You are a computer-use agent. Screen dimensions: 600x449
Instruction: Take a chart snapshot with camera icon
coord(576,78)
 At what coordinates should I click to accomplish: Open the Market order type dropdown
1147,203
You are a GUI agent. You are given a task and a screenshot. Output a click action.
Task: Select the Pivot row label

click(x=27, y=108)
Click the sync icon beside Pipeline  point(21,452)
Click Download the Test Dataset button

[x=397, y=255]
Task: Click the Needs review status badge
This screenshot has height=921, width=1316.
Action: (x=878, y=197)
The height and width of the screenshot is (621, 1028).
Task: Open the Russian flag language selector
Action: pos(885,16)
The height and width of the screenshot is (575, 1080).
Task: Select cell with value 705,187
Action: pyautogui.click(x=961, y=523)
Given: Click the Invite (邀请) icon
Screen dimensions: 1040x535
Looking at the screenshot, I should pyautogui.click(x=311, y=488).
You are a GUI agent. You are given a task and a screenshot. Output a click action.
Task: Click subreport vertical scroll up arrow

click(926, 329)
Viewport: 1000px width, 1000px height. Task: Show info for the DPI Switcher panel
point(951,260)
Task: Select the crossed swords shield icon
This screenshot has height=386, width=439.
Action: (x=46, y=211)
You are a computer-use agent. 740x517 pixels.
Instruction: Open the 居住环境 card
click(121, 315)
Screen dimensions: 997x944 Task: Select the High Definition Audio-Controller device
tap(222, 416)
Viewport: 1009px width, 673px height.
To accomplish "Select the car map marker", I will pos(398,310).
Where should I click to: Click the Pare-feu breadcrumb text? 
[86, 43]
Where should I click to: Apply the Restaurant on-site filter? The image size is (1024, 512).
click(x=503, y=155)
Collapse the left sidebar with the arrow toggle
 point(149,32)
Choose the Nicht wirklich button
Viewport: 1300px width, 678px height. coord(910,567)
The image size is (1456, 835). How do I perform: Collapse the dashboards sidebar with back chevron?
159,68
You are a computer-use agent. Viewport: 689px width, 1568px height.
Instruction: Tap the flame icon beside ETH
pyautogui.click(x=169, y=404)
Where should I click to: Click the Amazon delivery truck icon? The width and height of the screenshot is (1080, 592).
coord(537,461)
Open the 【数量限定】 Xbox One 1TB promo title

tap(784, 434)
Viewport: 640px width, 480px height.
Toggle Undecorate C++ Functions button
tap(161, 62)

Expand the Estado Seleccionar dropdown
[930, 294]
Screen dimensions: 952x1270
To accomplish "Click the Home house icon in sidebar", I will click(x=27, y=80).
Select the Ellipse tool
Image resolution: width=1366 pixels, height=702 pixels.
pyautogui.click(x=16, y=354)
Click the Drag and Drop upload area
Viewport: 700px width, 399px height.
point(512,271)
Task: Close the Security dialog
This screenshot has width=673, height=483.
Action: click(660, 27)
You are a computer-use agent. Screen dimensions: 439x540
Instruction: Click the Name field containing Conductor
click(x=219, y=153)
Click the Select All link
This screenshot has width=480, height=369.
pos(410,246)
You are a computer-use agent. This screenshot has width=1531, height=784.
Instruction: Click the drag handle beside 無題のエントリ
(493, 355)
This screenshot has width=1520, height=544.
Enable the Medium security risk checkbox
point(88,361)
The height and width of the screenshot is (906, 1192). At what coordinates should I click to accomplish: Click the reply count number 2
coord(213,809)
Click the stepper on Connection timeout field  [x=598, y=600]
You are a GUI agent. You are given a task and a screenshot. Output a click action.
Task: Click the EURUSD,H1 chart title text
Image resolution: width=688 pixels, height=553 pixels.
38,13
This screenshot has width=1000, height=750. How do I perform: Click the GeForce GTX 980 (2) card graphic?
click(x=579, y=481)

+ + + +

* [DESCRIPTION OF THE TASK]
Please render every line of the records above as a Markdown table with the columns Row and Line, numbering the rows and skipping blank lines.

* [OUTPUT OF THE TASK]
| Row | Line |
|---|---|
| 1 | You are a computer-use agent. Screen dimensions: 600x449 |
| 2 | Instruction: Take a chart snapshot with camera icon |
| 3 | coord(576,78) |
| 4 |  At what coordinates should I click to accomplish: Open the Market order type dropdown |
| 5 | 1147,203 |
| 6 | You are a GUI agent. You are given a task and a screenshot. Output a click action. |
| 7 | Task: Select the Pivot row label |
| 8 | click(x=27, y=108) |
| 9 | Click the sync icon beside Pipeline  point(21,452) |
| 10 | Click Download the Test Dataset button |
| 11 | [x=397, y=255] |
| 12 | Task: Click the Needs review status badge |
| 13 | This screenshot has height=921, width=1316. |
| 14 | Action: (x=878, y=197) |
| 15 | The height and width of the screenshot is (621, 1028). |
| 16 | Task: Open the Russian flag language selector |
| 17 | Action: pos(885,16) |
| 18 | The height and width of the screenshot is (575, 1080). |
| 19 | Task: Select cell with value 705,187 |
| 20 | Action: pyautogui.click(x=961, y=523) |
| 21 | Given: Click the Invite (邀请) icon |
| 22 | Screen dimensions: 1040x535 |
| 23 | Looking at the screenshot, I should pyautogui.click(x=311, y=488). |
| 24 | You are a GUI agent. You are given a task and a screenshot. Output a click action. |
| 25 | Task: Click subreport vertical scroll up arrow |
| 26 | click(926, 329) |
| 27 | Viewport: 1000px width, 1000px height. Task: Show info for the DPI Switcher panel |
| 28 | point(951,260) |
| 29 | Task: Select the crossed swords shield icon |
| 30 | This screenshot has height=386, width=439. |
| 31 | Action: (x=46, y=211) |
| 32 | You are a computer-use agent. 740x517 pixels. |
| 33 | Instruction: Open the 居住环境 card |
| 34 | click(121, 315) |
| 35 | Screen dimensions: 997x944 Task: Select the High Definition Audio-Controller device |
| 36 | tap(222, 416) |
| 37 | Viewport: 1009px width, 673px height. |
| 38 | To accomplish "Select the car map marker", I will pos(398,310). |
| 39 | Where should I click to: Click the Pare-feu breadcrumb text?  |
| 40 | [86, 43] |
| 41 | Where should I click to: Apply the Restaurant on-site filter? The image size is (1024, 512). |
| 42 | click(x=503, y=155) |
| 43 | Collapse the left sidebar with the arrow toggle |
| 44 |  point(149,32) |
| 45 | Choose the Nicht wirklich button |
| 46 | Viewport: 1300px width, 678px height. coord(910,567) |
| 47 | The image size is (1456, 835). How do I perform: Collapse the dashboards sidebar with back chevron? |
| 48 | 159,68 |
| 49 | You are a computer-use agent. Viewport: 689px width, 1568px height. |
| 50 | Instruction: Tap the flame icon beside ETH |
| 51 | pyautogui.click(x=169, y=404) |
| 52 | Where should I click to: Click the Amazon delivery truck icon? The width and height of the screenshot is (1080, 592). |
| 53 | coord(537,461) |
| 54 | Open the 【数量限定】 Xbox One 1TB promo title |
| 55 | tap(784, 434) |
| 56 | Viewport: 640px width, 480px height. |
| 57 | Toggle Undecorate C++ Functions button |
| 58 | tap(161, 62) |
| 59 | Expand the Estado Seleccionar dropdown |
| 60 | [930, 294] |
| 61 | Screen dimensions: 952x1270 |
| 62 | To accomplish "Click the Home house icon in sidebar", I will click(x=27, y=80). |
| 63 | Select the Ellipse tool |
| 64 | Image resolution: width=1366 pixels, height=702 pixels. |
| 65 | pyautogui.click(x=16, y=354) |
| 66 | Click the Drag and Drop upload area |
| 67 | Viewport: 700px width, 399px height. |
| 68 | point(512,271) |
| 69 | Task: Close the Security dialog |
| 70 | This screenshot has width=673, height=483. |
| 71 | Action: click(660, 27) |
| 72 | You are a computer-use agent. Screen dimensions: 439x540 |
| 73 | Instruction: Click the Name field containing Conductor |
| 74 | click(x=219, y=153) |
| 75 | Click the Select All link |
| 76 | This screenshot has width=480, height=369. |
| 77 | pos(410,246) |
| 78 | You are a computer-use agent. This screenshot has width=1531, height=784. |
| 79 | Instruction: Click the drag handle beside 無題のエントリ |
| 80 | (493, 355) |
| 81 | This screenshot has width=1520, height=544. |
| 82 | Enable the Medium security risk checkbox |
| 83 | point(88,361) |
| 84 | The height and width of the screenshot is (906, 1192). At what coordinates should I click to accomplish: Click the reply count number 2 |
| 85 | coord(213,809) |
| 86 | Click the stepper on Connection timeout field  [x=598, y=600] |
| 87 | You are a GUI agent. You are given a task and a screenshot. Output a click action. |
| 88 | Task: Click the EURUSD,H1 chart title text |
| 89 | Image resolution: width=688 pixels, height=553 pixels. |
| 90 | 38,13 |
| 91 | This screenshot has width=1000, height=750. How do I perform: Click the GeForce GTX 980 (2) card graphic? |
| 92 | click(x=579, y=481) |